Ce corps puissant s’étoit élevé lentement et en silence : d’abord ambulant, ensuite sédentaire à Paris, il avoit acquis, par son intégrité et ses lumières, une considération méritée. Dès son origine il avoit sapé les fondements de la féodalité et circonscrit les juridictions seigneuriales. La cour des pairs, laïques et ecclésiastiques, qui formoit la haute cour ou le grand conseil du roi, se réunissoit au parlement dans les causes importantes, avec les princes du sang, et quelquefois avec le roi même. Cette réunion donna au parlement quelque chose de la composition des états généraux. Ceux-ci n’étant convoqués que de loin à loin, le peuple s’habitua à regarder le parlement comme le corps qui les remplaçoit dans l’intervalle des sessions. Le droit de remontrance fit entrer dans ce corps une partie du droit public relatif à la levée des impôts. Ainsi croissant en renommée par la vertu, la science et la gravité de ses magistrats, par la sagacité de ses décisions, le parlement se trouva peu à peu investi d’une puissance politique d’autant plus respectable, qu’elle étoit jointe à la puissance judiciaire. À l’époque des troubles de la Ligue, placé à la tête d’une faction, il exerça presque toutes les fonctions des états généraux, et décida des droits de Henri IV à la couronne. Les états généraux convoqués sous Louis XIII n’ayant rien produit, et Richelieu ayant achevé la ruine du pouvoir aristocratique, le parlement resta seul chargé de défendre le peuple contre la couronne, et une véritable révolution fut accomplie dans l’État.

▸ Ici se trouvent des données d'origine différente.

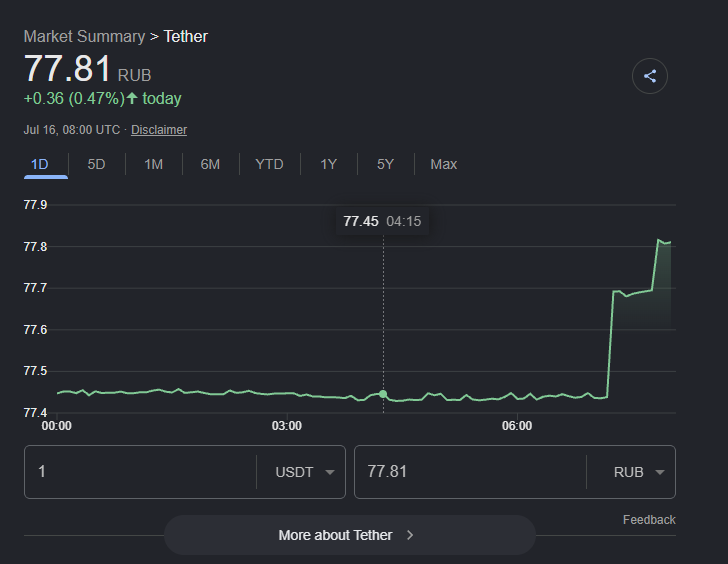Select the Max time range tab

[x=443, y=164]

On a pu reprocher aux parlements quelques erreurs ; mais ces erreurs ne peuvent balancer les services qu’ils ont rendus à la France : ils l’ont éclairée dans les temps de ténèbres, défendue contre la barbarie féodale, et, après l’érection de la monarchie absolue sous Louis XIV, ils ont été, de fait, les seuls représentants, et souvent les représentants courageux de nos libertés.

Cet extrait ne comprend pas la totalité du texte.